Canadian anthropologist

John James Cove (19 September 1941 - 7 June 2014) was a Canadian anthropologist known for his work with the Gitksan First Nation of northern British Columbia. He was a Professor of anthropology and sociology at Carleton University in Ottawa, Ontario, Canada.

As recounted in the introduction to his book Shattered Images (1987), he was led to examine the oral traditions and cosmology of the Tsimshianic-speaking peoples—the Tsimshian, Gitksan, and Nisga'a—in 1973 when work on a computer simulation of the traditional Northwest Coast salmon harvest led him to search mythological references to famine. Around the same time, he became influenced by the structuralist approaches of Claude Lévi-Strauss and, through the help of George F. MacDonald, began an intensive study of the Tsimshianic narratives collected by Marius Barbeau and William Beynon.

In 1978 he attempted to begin a sabbatical year of fieldwork with the Gitksan, ostensibly studying the relationship between mythology and masks. The Gitksan-Carrier Tribal Council refused him permission to do fieldwork, on grounds of irrelevancy and lack of community control, until a compromise was reached between Cove and the director of the Gitksan land-claims office, Neil J. Sterritt, whereby Cove returned his grant money and worked for the Tribal Council studying "pre-contact relations with nature."

Eventually, he worked for eight years for the Gitksan and Wet'suwet'en ("Carrier") in research that eventually led to the Delgamuukw vs. the Queen land-claims case.

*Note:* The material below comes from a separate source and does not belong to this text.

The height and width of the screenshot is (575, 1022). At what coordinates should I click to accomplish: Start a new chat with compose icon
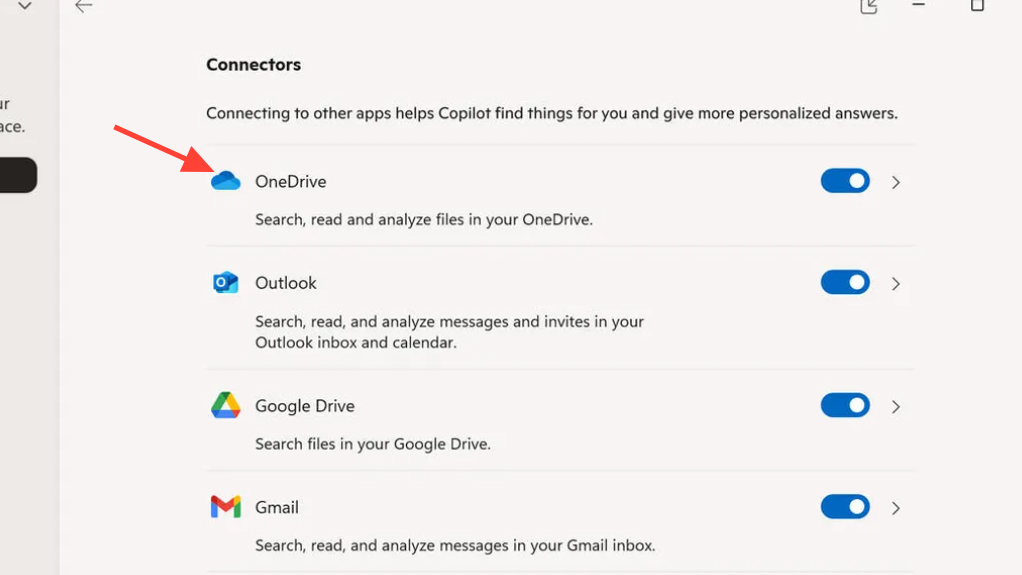(x=869, y=6)
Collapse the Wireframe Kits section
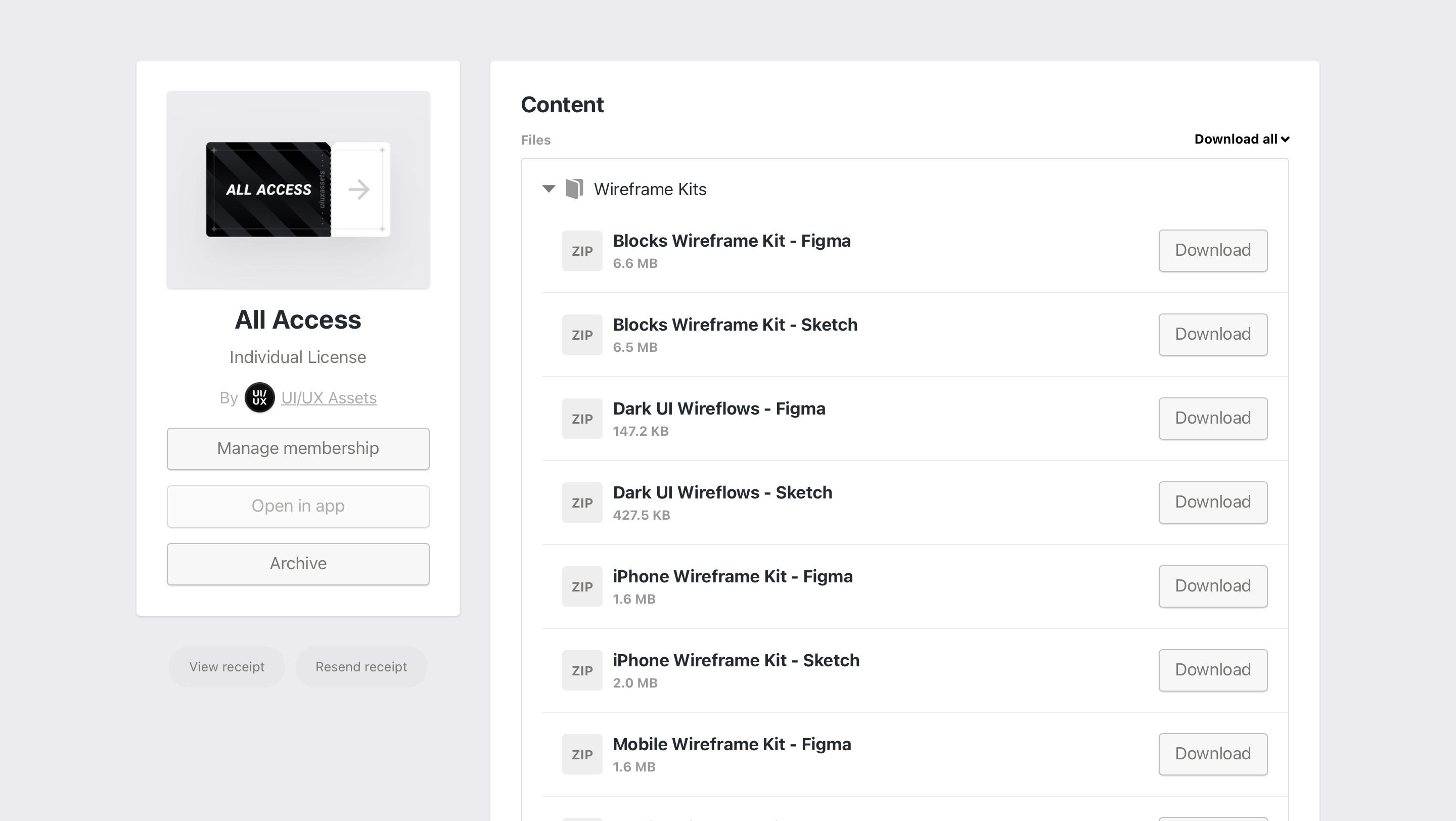1456x821 pixels. (x=548, y=189)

Cove also created a catalogue of the Barbeau-Beynon files and co-edited, with MacDonald, a selection of narratives collected by Barbeau and Beynon.

==Bibliography==

- Cove, John J. (1982) "The Gitksan Traditional Concept of Land Ownership." Anthropologica, vol. 24, no. 1, pp. 3–17.
- Cove, John J. (1985) A Detailed Inventory of the Barbeau Northwest Coast Files. Ottawa: National Museums of Canada.
- Cove, John J. (1987) Shattered Images: Dialogues and Meditations on Tsimshian Narratives. Ottawa: Carleton University Press.
- Cove, John J. (1992) "Aboriginal over representation in prisons: what can be learned from Tasmania?" Australian and New Zealand Journal of Criminology. 25 (2): 156-168.
- Cove, John J. (1995) What do the bones say?: Tasmanian reflections on aborigines, science and domination. Ottawa: Carleton University Press.
- Cove, John J. (1996) "Playing the Devil’s Advocate: Anthropology in Delgamuukw". Political and Legal Anthropology Review, 19(2), 53–57.
- MacDonald, George F., and John J. Cove (eds.) (1987) Tsimshian Narratives. 2 vols. Ottawa: Directorate, Canadian Museum of Civilization.